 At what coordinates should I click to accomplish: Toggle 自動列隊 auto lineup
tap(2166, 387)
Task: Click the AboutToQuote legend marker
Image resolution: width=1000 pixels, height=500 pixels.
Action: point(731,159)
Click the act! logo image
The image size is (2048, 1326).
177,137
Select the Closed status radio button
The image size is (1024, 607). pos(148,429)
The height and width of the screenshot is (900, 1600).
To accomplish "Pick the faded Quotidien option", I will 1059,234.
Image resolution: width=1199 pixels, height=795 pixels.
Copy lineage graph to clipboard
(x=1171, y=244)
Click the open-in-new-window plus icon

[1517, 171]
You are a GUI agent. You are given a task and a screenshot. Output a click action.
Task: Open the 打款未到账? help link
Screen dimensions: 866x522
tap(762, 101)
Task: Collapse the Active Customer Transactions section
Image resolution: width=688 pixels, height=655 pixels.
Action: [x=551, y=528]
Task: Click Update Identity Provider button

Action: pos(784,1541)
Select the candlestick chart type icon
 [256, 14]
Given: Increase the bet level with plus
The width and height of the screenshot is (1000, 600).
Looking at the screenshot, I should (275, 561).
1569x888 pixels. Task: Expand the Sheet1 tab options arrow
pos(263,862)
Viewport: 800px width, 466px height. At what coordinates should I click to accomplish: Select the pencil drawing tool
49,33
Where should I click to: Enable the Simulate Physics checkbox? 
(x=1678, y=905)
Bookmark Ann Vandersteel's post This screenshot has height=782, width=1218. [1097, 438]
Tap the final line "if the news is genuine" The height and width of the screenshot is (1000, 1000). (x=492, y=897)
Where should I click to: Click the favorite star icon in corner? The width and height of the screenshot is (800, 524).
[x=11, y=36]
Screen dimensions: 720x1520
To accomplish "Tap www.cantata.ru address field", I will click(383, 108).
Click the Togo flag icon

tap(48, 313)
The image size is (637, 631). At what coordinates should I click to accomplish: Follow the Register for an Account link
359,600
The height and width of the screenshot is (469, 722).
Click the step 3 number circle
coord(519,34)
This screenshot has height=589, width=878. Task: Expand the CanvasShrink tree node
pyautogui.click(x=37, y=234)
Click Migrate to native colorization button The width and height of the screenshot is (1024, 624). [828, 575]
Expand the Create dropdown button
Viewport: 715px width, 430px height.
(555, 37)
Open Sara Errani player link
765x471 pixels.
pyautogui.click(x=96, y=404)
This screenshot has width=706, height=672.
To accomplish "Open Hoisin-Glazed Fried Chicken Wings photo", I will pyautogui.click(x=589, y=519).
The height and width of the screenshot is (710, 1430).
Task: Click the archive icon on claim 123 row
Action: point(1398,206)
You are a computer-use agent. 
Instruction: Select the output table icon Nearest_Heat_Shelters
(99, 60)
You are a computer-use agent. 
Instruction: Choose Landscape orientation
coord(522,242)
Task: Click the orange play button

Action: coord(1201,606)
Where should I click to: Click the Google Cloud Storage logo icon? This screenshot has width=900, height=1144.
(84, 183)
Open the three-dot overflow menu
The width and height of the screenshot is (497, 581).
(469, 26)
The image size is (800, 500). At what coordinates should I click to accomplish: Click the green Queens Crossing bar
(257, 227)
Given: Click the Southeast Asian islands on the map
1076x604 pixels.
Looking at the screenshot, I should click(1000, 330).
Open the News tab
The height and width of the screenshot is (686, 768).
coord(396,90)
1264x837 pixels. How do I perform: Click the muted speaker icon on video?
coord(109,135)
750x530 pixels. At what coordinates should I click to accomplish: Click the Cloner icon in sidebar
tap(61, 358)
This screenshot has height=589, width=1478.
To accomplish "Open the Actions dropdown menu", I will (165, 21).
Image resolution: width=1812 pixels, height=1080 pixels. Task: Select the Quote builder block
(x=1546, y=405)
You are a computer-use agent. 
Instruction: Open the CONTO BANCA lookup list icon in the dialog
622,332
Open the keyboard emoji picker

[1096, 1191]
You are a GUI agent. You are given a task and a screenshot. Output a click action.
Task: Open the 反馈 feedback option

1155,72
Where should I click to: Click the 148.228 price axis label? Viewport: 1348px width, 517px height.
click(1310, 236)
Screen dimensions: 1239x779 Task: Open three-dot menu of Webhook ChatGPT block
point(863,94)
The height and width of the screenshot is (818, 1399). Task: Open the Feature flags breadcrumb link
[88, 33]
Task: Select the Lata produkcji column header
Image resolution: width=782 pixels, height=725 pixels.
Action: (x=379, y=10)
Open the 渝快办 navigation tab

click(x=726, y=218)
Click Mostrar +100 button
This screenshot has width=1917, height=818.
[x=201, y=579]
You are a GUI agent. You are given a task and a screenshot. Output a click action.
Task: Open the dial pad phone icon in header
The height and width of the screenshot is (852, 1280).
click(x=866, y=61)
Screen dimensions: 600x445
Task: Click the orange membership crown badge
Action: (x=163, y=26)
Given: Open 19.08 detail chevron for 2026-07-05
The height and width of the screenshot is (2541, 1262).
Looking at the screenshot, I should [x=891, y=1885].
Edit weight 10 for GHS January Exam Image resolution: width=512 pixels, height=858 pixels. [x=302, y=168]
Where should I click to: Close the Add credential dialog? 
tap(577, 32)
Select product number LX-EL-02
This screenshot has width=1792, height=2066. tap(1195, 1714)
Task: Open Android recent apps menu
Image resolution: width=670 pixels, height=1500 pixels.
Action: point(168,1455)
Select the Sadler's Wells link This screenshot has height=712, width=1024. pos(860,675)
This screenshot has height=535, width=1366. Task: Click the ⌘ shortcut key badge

Exercise requirements: Repeat the material above exactly and in full.

Written answer:
 At what coordinates should I click to accomplish: Toggle 自動列隊 auto lineup
tap(2166, 387)
Task: Click the AboutToQuote legend marker
Image resolution: width=1000 pixels, height=500 pixels.
Action: point(731,159)
Click the act! logo image
The image size is (2048, 1326).
177,137
Select the Closed status radio button
The image size is (1024, 607). pos(148,429)
The height and width of the screenshot is (900, 1600).
To accomplish "Pick the faded Quotidien option", I will 1059,234.
Image resolution: width=1199 pixels, height=795 pixels.
Copy lineage graph to clipboard
(x=1171, y=244)
Click the open-in-new-window plus icon

[1517, 171]
You are a GUI agent. You are given a task and a screenshot. Output a click action.
Task: Open the 打款未到账? help link
Screen dimensions: 866x522
tap(762, 101)
Task: Collapse the Active Customer Transactions section
Image resolution: width=688 pixels, height=655 pixels.
Action: [x=551, y=528]
Task: Click Update Identity Provider button

Action: pos(784,1541)
Select the candlestick chart type icon
 [256, 14]
Given: Increase the bet level with plus
The width and height of the screenshot is (1000, 600).
Looking at the screenshot, I should (275, 561).
1569x888 pixels. Task: Expand the Sheet1 tab options arrow
pos(263,862)
Viewport: 800px width, 466px height. At what coordinates should I click to accomplish: Select the pencil drawing tool
49,33
Where should I click to: Enable the Simulate Physics checkbox? 
(x=1678, y=905)
Bookmark Ann Vandersteel's post This screenshot has height=782, width=1218. [1097, 438]
Tap the final line "if the news is genuine" The height and width of the screenshot is (1000, 1000). (x=492, y=897)
Where should I click to: Click the favorite star icon in corner? The width and height of the screenshot is (800, 524).
[x=11, y=36]
Screen dimensions: 720x1520
To accomplish "Tap www.cantata.ru address field", I will click(383, 108).
Click the Togo flag icon

tap(48, 313)
The image size is (637, 631). At what coordinates should I click to accomplish: Follow the Register for an Account link
359,600
The height and width of the screenshot is (469, 722).
Click the step 3 number circle
coord(519,34)
This screenshot has height=589, width=878. Task: Expand the CanvasShrink tree node
pyautogui.click(x=37, y=234)
Click Migrate to native colorization button The width and height of the screenshot is (1024, 624). [828, 575]
Expand the Create dropdown button
Viewport: 715px width, 430px height.
(555, 37)
Open Sara Errani player link
765x471 pixels.
pyautogui.click(x=96, y=404)
This screenshot has width=706, height=672.
To accomplish "Open Hoisin-Glazed Fried Chicken Wings photo", I will pyautogui.click(x=589, y=519).
The height and width of the screenshot is (710, 1430).
Task: Click the archive icon on claim 123 row
Action: point(1398,206)
You are a computer-use agent. 
Instruction: Select the output table icon Nearest_Heat_Shelters
(99, 60)
You are a computer-use agent. 
Instruction: Choose Landscape orientation
coord(522,242)
Task: Click the orange play button

Action: coord(1201,606)
Where should I click to: Click the Google Cloud Storage logo icon? This screenshot has width=900, height=1144.
(84, 183)
Open the three-dot overflow menu
The width and height of the screenshot is (497, 581).
(469, 26)
The image size is (800, 500). At what coordinates should I click to accomplish: Click the green Queens Crossing bar
(257, 227)
Given: Click the Southeast Asian islands on the map
1076x604 pixels.
Looking at the screenshot, I should click(1000, 330).
Open the News tab
The height and width of the screenshot is (686, 768).
coord(396,90)
1264x837 pixels. How do I perform: Click the muted speaker icon on video?
coord(109,135)
750x530 pixels. At what coordinates should I click to accomplish: Click the Cloner icon in sidebar
tap(61, 358)
This screenshot has height=589, width=1478.
To accomplish "Open the Actions dropdown menu", I will (165, 21).
Image resolution: width=1812 pixels, height=1080 pixels. Task: Select the Quote builder block
(x=1546, y=405)
You are a computer-use agent. 
Instruction: Open the CONTO BANCA lookup list icon in the dialog
622,332
Open the keyboard emoji picker

[1096, 1191]
You are a GUI agent. You are given a task and a screenshot. Output a click action.
Task: Open the 反馈 feedback option

1155,72
Where should I click to: Click the 148.228 price axis label? Viewport: 1348px width, 517px height.
click(1310, 236)
Screen dimensions: 1239x779 Task: Open three-dot menu of Webhook ChatGPT block
point(863,94)
The height and width of the screenshot is (818, 1399). Task: Open the Feature flags breadcrumb link
[88, 33]
Task: Select the Lata produkcji column header
Image resolution: width=782 pixels, height=725 pixels.
Action: (x=379, y=10)
Open the 渝快办 navigation tab

click(x=726, y=218)
Click Mostrar +100 button
This screenshot has width=1917, height=818.
[x=201, y=579]
You are a GUI agent. You are given a task and a screenshot. Output a click action.
Task: Open the dial pad phone icon in header
The height and width of the screenshot is (852, 1280).
click(x=866, y=61)
Screen dimensions: 600x445
Task: Click the orange membership crown badge
Action: (x=163, y=26)
Given: Open 19.08 detail chevron for 2026-07-05
The height and width of the screenshot is (2541, 1262).
Looking at the screenshot, I should [x=891, y=1885].
Edit weight 10 for GHS January Exam Image resolution: width=512 pixels, height=858 pixels. [x=302, y=168]
Where should I click to: Close the Add credential dialog? 
tap(577, 32)
Select product number LX-EL-02
This screenshot has width=1792, height=2066. tap(1195, 1714)
Task: Open Android recent apps menu
Image resolution: width=670 pixels, height=1500 pixels.
Action: point(168,1455)
Select the Sadler's Wells link This screenshot has height=712, width=1024. pos(860,675)
This screenshot has height=535, width=1366. Task: Click the ⌘ shortcut key badge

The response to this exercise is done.